[CHALLENGE] Write these entries out again, swapping "Instruction" for "Command" everywhere and leaving everything else as it is.
+--
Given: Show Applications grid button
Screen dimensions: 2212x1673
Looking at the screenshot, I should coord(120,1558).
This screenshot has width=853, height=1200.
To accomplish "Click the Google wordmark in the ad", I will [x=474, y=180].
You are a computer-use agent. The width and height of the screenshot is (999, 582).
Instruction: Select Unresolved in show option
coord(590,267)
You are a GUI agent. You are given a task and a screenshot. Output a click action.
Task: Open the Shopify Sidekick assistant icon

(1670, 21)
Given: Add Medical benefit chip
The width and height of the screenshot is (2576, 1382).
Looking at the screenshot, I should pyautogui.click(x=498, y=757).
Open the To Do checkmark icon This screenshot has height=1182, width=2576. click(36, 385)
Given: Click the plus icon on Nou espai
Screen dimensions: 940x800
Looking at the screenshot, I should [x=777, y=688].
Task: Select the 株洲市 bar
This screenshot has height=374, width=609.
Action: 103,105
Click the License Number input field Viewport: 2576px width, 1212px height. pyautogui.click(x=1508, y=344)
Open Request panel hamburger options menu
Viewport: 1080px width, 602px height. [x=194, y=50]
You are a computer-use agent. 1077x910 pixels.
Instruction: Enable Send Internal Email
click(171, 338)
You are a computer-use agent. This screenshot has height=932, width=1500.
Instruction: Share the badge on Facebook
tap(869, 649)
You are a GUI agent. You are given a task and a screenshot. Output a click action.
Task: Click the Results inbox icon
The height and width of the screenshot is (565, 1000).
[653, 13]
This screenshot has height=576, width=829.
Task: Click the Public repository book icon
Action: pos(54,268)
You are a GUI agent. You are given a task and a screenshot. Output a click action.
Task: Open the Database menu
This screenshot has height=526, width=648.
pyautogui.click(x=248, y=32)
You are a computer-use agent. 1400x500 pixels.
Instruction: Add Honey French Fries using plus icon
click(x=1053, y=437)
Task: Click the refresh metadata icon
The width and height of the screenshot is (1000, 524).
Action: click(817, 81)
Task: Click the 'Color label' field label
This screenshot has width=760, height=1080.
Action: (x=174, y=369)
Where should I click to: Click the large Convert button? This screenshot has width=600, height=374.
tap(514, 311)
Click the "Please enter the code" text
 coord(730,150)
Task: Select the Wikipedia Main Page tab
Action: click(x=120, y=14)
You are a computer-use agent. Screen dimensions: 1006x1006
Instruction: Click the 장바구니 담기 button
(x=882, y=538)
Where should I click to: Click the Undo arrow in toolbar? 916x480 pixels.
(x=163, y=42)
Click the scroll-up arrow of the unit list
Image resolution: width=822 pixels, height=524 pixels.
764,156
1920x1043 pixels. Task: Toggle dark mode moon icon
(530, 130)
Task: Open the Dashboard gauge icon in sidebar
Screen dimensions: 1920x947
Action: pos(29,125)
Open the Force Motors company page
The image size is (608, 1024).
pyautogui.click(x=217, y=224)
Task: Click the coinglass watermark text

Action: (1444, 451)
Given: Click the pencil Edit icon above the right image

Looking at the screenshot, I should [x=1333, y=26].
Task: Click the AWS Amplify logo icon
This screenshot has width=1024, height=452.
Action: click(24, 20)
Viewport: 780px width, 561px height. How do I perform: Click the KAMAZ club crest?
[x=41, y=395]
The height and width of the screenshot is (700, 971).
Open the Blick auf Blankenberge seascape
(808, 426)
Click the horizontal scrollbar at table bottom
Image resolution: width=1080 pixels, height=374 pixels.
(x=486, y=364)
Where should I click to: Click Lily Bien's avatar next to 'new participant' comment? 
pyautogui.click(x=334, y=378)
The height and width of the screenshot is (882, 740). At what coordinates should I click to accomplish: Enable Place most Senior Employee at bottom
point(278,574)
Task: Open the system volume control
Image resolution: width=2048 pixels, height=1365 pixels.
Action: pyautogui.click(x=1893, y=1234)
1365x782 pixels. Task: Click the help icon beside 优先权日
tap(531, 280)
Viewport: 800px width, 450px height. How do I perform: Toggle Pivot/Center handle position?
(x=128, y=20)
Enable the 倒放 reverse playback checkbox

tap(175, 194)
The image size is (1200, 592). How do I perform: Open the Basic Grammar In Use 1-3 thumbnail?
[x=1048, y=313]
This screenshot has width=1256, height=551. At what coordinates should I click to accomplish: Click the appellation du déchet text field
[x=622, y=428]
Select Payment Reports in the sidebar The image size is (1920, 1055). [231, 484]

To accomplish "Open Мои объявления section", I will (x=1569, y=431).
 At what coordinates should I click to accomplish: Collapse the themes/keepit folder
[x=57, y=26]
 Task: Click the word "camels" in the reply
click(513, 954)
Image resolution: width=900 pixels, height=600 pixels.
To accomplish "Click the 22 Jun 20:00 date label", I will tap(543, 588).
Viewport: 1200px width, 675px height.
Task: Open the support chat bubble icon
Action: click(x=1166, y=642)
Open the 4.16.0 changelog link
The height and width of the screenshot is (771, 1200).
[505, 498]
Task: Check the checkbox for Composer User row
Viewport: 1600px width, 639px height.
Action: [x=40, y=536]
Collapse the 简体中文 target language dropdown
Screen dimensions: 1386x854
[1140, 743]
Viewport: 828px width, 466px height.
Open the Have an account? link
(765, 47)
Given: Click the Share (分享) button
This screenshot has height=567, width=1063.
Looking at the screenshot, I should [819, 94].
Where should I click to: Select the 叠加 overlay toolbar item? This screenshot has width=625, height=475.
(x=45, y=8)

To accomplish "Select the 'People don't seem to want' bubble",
+--
[SOLUTION BELOW]
Given: Show Applications grid button
Screen dimensions: 2212x1673
Looking at the screenshot, I should coord(120,1558).
This screenshot has width=853, height=1200.
To accomplish "Click the Google wordmark in the ad", I will [x=474, y=180].
You are a computer-use agent. The width and height of the screenshot is (999, 582).
Command: Select Unresolved in show option
coord(590,267)
You are a GUI agent. You are given a task and a screenshot. Output a click action.
Task: Open the Shopify Sidekick assistant icon

(1670, 21)
Given: Add Medical benefit chip
The width and height of the screenshot is (2576, 1382).
Looking at the screenshot, I should pyautogui.click(x=498, y=757).
Open the To Do checkmark icon This screenshot has height=1182, width=2576. click(36, 385)
Given: Click the plus icon on Nou espai
Screen dimensions: 940x800
Looking at the screenshot, I should [x=777, y=688].
Task: Select the 株洲市 bar
This screenshot has height=374, width=609.
Action: 103,105
Click the License Number input field Viewport: 2576px width, 1212px height. pyautogui.click(x=1508, y=344)
Open Request panel hamburger options menu
Viewport: 1080px width, 602px height. [x=194, y=50]
You are a computer-use agent. 1077x910 pixels.
Command: Enable Send Internal Email
click(171, 338)
You are a computer-use agent. This screenshot has height=932, width=1500.
Command: Share the badge on Facebook
tap(869, 649)
You are a GUI agent. You are given a task and a screenshot. Output a click action.
Task: Click the Results inbox icon
The height and width of the screenshot is (565, 1000).
[653, 13]
This screenshot has height=576, width=829.
Task: Click the Public repository book icon
Action: pos(54,268)
You are a GUI agent. You are given a task and a screenshot. Output a click action.
Task: Open the Database menu
This screenshot has height=526, width=648.
pyautogui.click(x=248, y=32)
You are a computer-use agent. 1400x500 pixels.
Command: Add Honey French Fries using plus icon
click(x=1053, y=437)
Task: Click the refresh metadata icon
The width and height of the screenshot is (1000, 524).
Action: click(817, 81)
Task: Click the 'Color label' field label
This screenshot has width=760, height=1080.
Action: (x=174, y=369)
Where should I click to: Click the large Convert button? This screenshot has width=600, height=374.
tap(514, 311)
Click the "Please enter the code" text
 coord(730,150)
Task: Select the Wikipedia Main Page tab
Action: click(x=120, y=14)
You are a computer-use agent. Screen dimensions: 1006x1006
Command: Click the 장바구니 담기 button
(x=882, y=538)
Where should I click to: Click the Undo arrow in toolbar? 916x480 pixels.
(x=163, y=42)
Click the scroll-up arrow of the unit list
Image resolution: width=822 pixels, height=524 pixels.
764,156
1920x1043 pixels. Task: Toggle dark mode moon icon
(530, 130)
Task: Open the Dashboard gauge icon in sidebar
Screen dimensions: 1920x947
Action: pos(29,125)
Open the Force Motors company page
The image size is (608, 1024).
pyautogui.click(x=217, y=224)
Task: Click the coinglass watermark text

Action: (1444, 451)
Given: Click the pencil Edit icon above the right image

Looking at the screenshot, I should [x=1333, y=26].
Task: Click the AWS Amplify logo icon
This screenshot has width=1024, height=452.
Action: click(24, 20)
Viewport: 780px width, 561px height. How do I perform: Click the KAMAZ club crest?
[x=41, y=395]
The height and width of the screenshot is (700, 971).
Open the Blick auf Blankenberge seascape
(808, 426)
Click the horizontal scrollbar at table bottom
Image resolution: width=1080 pixels, height=374 pixels.
(x=486, y=364)
Where should I click to: Click Lily Bien's avatar next to 'new participant' comment? 
pyautogui.click(x=334, y=378)
The height and width of the screenshot is (882, 740). At what coordinates should I click to accomplish: Enable Place most Senior Employee at bottom
point(278,574)
Task: Open the system volume control
Image resolution: width=2048 pixels, height=1365 pixels.
Action: pyautogui.click(x=1893, y=1234)
1365x782 pixels. Task: Click the help icon beside 优先权日
tap(531, 280)
Viewport: 800px width, 450px height. How do I perform: Toggle Pivot/Center handle position?
(x=128, y=20)
Enable the 倒放 reverse playback checkbox

tap(175, 194)
The image size is (1200, 592). How do I perform: Open the Basic Grammar In Use 1-3 thumbnail?
[x=1048, y=313]
This screenshot has width=1256, height=551. At what coordinates should I click to accomplish: Click the appellation du déchet text field
[x=622, y=428]
Select Payment Reports in the sidebar The image size is (1920, 1055). [231, 484]

To accomplish "Open Мои объявления section", I will (x=1569, y=431).
 At what coordinates should I click to accomplish: Collapse the themes/keepit folder
[x=57, y=26]
 Task: Click the word "camels" in the reply
click(513, 954)
Image resolution: width=900 pixels, height=600 pixels.
To accomplish "Click the 22 Jun 20:00 date label", I will tap(543, 588).
Viewport: 1200px width, 675px height.
Task: Open the support chat bubble icon
Action: click(x=1166, y=642)
Open the 4.16.0 changelog link
The height and width of the screenshot is (771, 1200).
[505, 498]
Task: Check the checkbox for Composer User row
Viewport: 1600px width, 639px height.
Action: [x=40, y=536]
Collapse the 简体中文 target language dropdown
Screen dimensions: 1386x854
[1140, 743]
Viewport: 828px width, 466px height.
Open the Have an account? link
(765, 47)
Given: Click the Share (分享) button
This screenshot has height=567, width=1063.
Looking at the screenshot, I should [819, 94].
Where should I click to: Select the 叠加 overlay toolbar item? This screenshot has width=625, height=475.
(x=45, y=8)

To accomplish "Select the 'People don't seem to want' bubble",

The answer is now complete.